** PROVIDED DATA **
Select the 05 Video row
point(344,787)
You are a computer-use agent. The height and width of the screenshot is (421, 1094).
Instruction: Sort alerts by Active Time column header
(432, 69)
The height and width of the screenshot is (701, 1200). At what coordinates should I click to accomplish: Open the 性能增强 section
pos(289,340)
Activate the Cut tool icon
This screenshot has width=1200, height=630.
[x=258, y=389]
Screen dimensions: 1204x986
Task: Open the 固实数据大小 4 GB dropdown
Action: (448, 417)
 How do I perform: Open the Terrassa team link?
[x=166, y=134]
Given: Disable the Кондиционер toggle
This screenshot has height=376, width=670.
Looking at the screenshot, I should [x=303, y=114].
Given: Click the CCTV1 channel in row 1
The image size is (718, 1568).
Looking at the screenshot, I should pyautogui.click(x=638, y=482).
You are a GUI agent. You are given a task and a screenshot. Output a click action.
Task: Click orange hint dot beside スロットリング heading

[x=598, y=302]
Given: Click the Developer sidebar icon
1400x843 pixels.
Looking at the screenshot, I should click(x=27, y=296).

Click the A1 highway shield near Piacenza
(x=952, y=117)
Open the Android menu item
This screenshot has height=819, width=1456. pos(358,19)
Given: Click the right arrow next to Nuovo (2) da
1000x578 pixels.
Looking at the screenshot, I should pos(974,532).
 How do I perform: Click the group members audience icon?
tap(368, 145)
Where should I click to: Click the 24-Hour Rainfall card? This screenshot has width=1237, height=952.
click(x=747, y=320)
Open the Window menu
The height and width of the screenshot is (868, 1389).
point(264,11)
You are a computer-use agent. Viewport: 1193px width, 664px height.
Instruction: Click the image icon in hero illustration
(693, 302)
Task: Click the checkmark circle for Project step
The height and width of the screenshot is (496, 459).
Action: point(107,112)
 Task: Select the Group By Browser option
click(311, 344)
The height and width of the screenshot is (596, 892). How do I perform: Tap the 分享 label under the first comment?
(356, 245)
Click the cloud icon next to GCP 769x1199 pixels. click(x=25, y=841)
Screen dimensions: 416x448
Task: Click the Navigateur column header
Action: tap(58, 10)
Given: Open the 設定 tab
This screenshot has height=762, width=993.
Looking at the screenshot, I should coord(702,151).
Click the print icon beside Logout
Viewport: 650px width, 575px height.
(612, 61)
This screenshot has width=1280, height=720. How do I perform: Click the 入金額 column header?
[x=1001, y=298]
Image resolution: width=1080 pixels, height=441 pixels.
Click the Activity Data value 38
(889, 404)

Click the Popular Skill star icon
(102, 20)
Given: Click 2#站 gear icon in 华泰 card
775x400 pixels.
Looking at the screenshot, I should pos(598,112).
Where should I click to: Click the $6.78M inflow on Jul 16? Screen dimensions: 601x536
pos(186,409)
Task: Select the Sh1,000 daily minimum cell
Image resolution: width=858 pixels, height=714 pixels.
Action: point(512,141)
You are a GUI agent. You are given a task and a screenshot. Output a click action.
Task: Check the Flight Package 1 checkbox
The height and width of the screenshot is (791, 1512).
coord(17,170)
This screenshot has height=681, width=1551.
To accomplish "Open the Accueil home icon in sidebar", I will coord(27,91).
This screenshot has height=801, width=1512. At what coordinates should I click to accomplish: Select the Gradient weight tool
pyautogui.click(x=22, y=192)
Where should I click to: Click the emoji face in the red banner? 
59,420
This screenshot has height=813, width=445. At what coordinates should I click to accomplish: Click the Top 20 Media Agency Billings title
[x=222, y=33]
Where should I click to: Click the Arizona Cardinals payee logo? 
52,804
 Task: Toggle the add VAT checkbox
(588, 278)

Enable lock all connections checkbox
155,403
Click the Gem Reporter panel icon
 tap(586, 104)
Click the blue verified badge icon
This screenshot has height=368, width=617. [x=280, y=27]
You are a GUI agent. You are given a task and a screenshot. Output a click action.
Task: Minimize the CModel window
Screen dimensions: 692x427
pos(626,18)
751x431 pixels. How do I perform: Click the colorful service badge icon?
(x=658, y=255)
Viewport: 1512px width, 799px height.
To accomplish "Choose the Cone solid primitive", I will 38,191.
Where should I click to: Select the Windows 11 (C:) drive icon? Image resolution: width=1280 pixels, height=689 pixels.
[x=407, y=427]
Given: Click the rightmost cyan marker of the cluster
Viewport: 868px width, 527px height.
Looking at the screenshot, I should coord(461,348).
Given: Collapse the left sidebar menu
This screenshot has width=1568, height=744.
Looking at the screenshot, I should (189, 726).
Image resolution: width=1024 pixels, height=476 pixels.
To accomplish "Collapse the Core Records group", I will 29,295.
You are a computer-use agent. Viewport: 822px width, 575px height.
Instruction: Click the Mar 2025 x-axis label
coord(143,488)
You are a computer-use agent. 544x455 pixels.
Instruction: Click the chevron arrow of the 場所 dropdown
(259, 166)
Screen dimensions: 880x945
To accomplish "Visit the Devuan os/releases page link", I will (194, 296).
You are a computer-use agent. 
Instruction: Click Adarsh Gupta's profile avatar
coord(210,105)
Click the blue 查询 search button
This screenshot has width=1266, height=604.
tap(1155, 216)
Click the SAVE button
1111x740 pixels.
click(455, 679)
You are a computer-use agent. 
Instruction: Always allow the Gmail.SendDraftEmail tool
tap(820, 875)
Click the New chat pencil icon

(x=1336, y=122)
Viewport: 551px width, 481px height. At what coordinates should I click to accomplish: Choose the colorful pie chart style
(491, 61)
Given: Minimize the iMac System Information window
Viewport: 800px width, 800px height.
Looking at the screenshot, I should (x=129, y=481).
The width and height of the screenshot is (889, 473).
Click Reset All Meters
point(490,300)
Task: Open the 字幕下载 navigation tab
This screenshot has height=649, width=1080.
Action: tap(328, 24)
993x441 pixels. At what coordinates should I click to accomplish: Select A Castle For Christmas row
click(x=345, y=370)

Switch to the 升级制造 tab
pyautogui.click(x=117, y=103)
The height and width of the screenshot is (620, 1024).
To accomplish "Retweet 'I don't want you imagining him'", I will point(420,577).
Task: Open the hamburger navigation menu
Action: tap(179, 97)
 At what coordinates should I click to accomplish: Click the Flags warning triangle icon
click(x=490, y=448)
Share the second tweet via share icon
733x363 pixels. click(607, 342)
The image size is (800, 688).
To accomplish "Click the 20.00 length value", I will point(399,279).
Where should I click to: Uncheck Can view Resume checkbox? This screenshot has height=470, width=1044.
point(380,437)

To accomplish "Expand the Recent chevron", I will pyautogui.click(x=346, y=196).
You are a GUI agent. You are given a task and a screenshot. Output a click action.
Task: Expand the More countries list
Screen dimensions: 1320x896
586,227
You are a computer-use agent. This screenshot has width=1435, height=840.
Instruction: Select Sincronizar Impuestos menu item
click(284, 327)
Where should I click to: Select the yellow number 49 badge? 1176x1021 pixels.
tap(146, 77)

** TO DO **
Which lines of the records above contain the word "sidebar"? Copy each of them.

** EXERCISE OUTPUT **
Given: Click the Developer sidebar icon
To accomplish "Open the Accueil home icon in sidebar", I will coord(27,91).
Given: Collapse the left sidebar menu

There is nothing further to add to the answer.